The series follows Aang (Zach Tyler Eisen), the current Avatar and last Airbender, in his quest to end the Fire Nation’s war, accompanied by his new friends. It’s only while I was watching it back with all the knowledge that my degree had given me that I realised the show managed to tackle such complex issues, whilst also maintaining its light-hearted nature. While I had enjoyed the show as a kid, I found I appreciated it even more as an adult.

One of these issues was its introduction to colonialism. The show centres around Aang’s journey to defeat the Fire Nation. The show makes it clear that the Fire Nation are intent on destroying and subjecting the other nations. They are also responsible for the genocide of the Airbenders (another topic that the show handles with sensitivity). Sokka (Jack DeSena) and Katara’s (Mae Whitman) southern Water Tribe is terrified of the Fire Nation – their population depleted and all the benders that posed a threat to the Fire Nation have been killed. This shows that the Fire Nation, like real world colonisers and imperialists, dominate through violence and destruction of other cultures.

On board a Fire Nation ship, Zuko stands in the foreground wearing dark red armour with a gold trim. He has a dark purple mark like a bruise over one eye, and a fearsome expression. Behind him stand Uncle Iroh and three other Fire Nation soldiers, wearing the same armour.

However, this picture of the Fire Nation is not the only picture we are presented with. It would have been easy for the creators to pose every member of the Fire Nation as a villain, but that’s not what happens. We are shown that in Fire Nation schools, children are taught an altered history, taught to believe that what they are doing is right. This shows that miseducation is a powerful tool of colonialism, even used on their own population. It also demonstrates that members of the Fire Nation are not born bad, but their attitude is a product of state propaganda – it’s hard not to believe it when no one challenges it. Even the main Fire Nation characters are not painted as wholly bad and are instead multidimensional beyond their harmful actions. 

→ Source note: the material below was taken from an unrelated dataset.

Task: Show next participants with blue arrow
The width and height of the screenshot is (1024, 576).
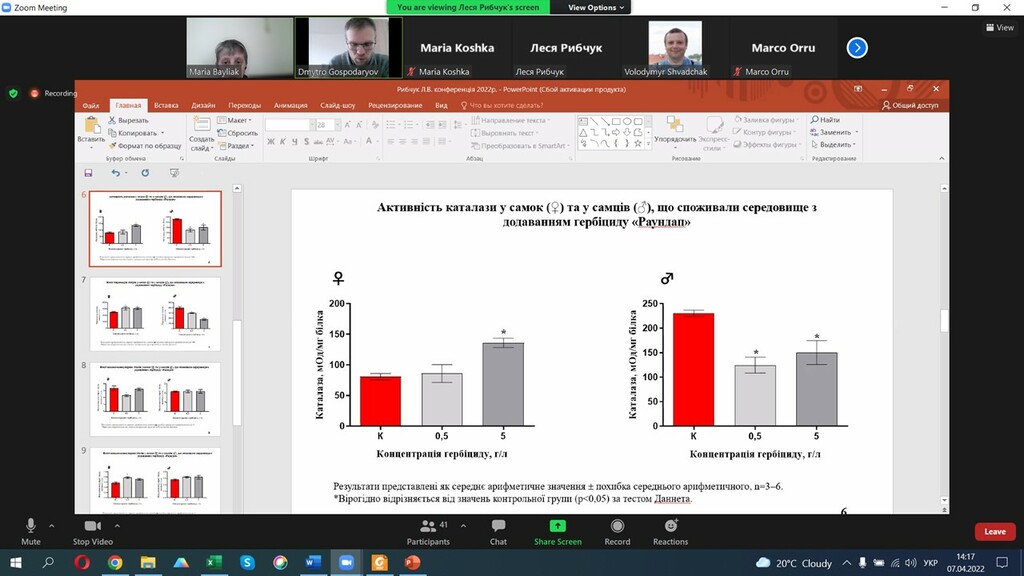Action: [x=857, y=48]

Uncle Iroh (Makoto Iwamatsu) is one of the most beloved characters of the whole series despite being a Fire Nation General. His story arc is just one of many that demonstrates the duality of people. Uncle Iroh was a respected General, a war hero, until his son died at the battle of Ba Sing Sae. His character on the show is seen as a fatherly figure to the misguided and vengeful Zuko (Dante Basco), whose redemption arc is one of the best on the show, demonstrating that not all Fire Nation characters always have bad intentions. The most iconic redemption arc, however, is Zuko’s. We learn that his relentless quest to capture the Avatar is part of his quest to gain acceptance from his father. As an audience we are made to feel sympathy for a character that would usually be a two-dimensional villain. For children it teaches the lesson that people who do bad things often have multi-layer reasons for doing them. It doesn’t excuse him however: he is forced to prove his change to the other characters and to the audience. 

Zuko is not the only well-crafted character (I’d say all of them are), but special mention should be given to the strong female characters and the characters with disabilities. Katara and Toph (Jessi Flower) are two of the members of the gang who are positive role models and well-crafted female characters. Katara is often painted as a motherly character and Toph as the stoic one, two categorisations that are often seen in TV with no overlap and often posed against each other. In ATLA that is not the case. Katara is proven to be a strong, formidable bender: at only fourteen she is a Waterbending master. Her fight in the northern Water Tribe against the sexist Pakku, who believes female benders should only practice healing, establishes her as strongly principled and willing to fight, allowing her movement outside of the ‘motherly woman’ trope. The creators never show her motherly traits as bad either; they never make them  a weakness which emphasises that strength can come from a number of places.

Aang, Sokka, Toph, and Katara stand side by side. Aang is wearing his orange Air Nomad robes, Sokka and Katara wear blue for the Water Tribe, and Toph wears green and cream for the Earth Kingdom. Aang has a lemur-like creature, Momo, sitting on his shoulder. Aang and Katara both look resolute and upbeat, whilst Sokka has his usual skeptical expression. Toph, the smallest of the four, looks neutral.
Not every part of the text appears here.